Da dove cominciare? Come posso rendere partecipe della grande emozione provata, chi non c’è stato? “Insubria Celtic Festival”, solo il nome fa ben sperare e la realtà ha superato la fantasia. Sono approdata al campo storico della Confraternita del Leone (Brescia) che mi ha gentilmente ospitata, sabato 26 aprile, con il mio abito celtico e una scorta di salcicce per i guerrieri e le loro dame. Varcare la soglia del parco comunale di Marcallo, è stato come passare attraverso uno stargate, tuffarsi in un altro mondo. Ovunque, cosparse tra gli alberi, le tende degli accampamenti celtici, le balle di paglia e le cataste di legna già pronte, gli stendardi di alcuni clan già posizionati all’ingresso dei loro campi. Sempre si levava il lamentoso suono della cornamusa o il grido possente dei corni da guerra o le urla dei giovani guerrieri in allenamento. La giornata è corsa via veloce tra una zuppa di cereali cucinata su fuoco da campo in un grande pentolone, una goliardica tavolata di celti dediti a bere ippocrasso da splendidi corni potori e la rievocazione della Battaglia del Ticino del 218 a.c.: durante questa battaglia diverse tribù celtiche si schierarono con Annibale e inflissero una cocente sconfitta alle truppe romane. E poi…la magia della notte di Beltane. I clan si sono riuniti, ognuno dietro il proprio vessillo e si sono recati al campo dei Fuochi: una vasta pianura dove erano stati eretti tre giganteschi cumuli di legna.

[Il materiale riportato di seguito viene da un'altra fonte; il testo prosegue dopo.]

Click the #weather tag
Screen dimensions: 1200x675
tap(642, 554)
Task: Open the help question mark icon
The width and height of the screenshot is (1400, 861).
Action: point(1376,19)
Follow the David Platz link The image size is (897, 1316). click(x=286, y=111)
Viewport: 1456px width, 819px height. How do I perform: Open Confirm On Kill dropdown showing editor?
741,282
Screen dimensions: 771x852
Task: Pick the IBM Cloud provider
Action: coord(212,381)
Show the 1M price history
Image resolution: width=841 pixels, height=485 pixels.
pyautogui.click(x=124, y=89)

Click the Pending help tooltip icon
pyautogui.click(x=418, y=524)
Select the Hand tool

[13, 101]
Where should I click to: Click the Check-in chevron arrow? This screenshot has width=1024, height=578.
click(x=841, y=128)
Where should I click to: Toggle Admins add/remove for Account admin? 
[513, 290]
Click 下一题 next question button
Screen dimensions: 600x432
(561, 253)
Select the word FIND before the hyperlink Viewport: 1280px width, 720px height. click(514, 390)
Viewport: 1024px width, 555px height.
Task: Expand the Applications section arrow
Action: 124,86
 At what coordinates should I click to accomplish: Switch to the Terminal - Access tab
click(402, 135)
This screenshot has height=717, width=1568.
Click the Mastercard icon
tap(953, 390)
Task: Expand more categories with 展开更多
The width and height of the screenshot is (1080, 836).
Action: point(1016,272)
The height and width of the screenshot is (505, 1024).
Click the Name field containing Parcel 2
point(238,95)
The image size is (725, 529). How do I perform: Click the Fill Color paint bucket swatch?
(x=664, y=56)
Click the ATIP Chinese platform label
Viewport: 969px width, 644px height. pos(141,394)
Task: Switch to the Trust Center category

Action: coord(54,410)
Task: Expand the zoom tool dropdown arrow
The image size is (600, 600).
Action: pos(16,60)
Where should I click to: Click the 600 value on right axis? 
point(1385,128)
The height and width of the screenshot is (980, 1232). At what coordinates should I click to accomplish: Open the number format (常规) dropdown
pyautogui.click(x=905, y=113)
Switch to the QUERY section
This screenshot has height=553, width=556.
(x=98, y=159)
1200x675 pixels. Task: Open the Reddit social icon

Prima dell’accensione si è svolto un matrimonio di rito celtico, poi i capi clan e i guerrieri più possenti si sono disposti intorno ai tre roghi e simultaneamente hanno avvicinato le torce alla legna. Subito si è alzato al cielo il possente ruggito del fuoco e i Sacri Fuochi di Beltane si sono levati in tutta la loro primordiale potenza. Scintille rossastre accendevano la notte di mille bagliori, il fumo della legna, misto ad essenze , saliva in lenta spirale verso un cielo che ci ha regalo stelle di rara bellezza. E noi, tutti a correre tra i Fuochi, spinti da un ancestrale istinto di potenza vitale, di gioia assoluta, di armonica unione con la Terra Madre. E’ stata estasi pura, la riscoperta di istinti sopiti da generazioni, non potrò mai dirvi quanto il mio cuore sia tornato giovane e voglioso di vita.
La notte è stata ancora lunga e ognuno ha ringraziato il Fuoco, l’Aria e la Terra nei modi suoi propri.
Tutta la manifestazione è stata sostenuta da musiche di prim’ordine, con i concerti degli strepitosi Morrigan’s Wake e i Clamore Pipes and Drums, solo per citarne alcuni: sempre aperto il mercatino d’artigianato celtico e gli stand di birra al miele e birra, birra, birra.
Ho sicuramente dimenticato qualche particolare, ma conservo nel mio cuore, forte e profondo, l’impeto vitale, la gioia pura, l’armonia gioconda che le Sacre Fiamme mi hanno lasciato, nonché il ricordo commosso degli occhi di chi ha corso con me tra i Sacri Fuochi.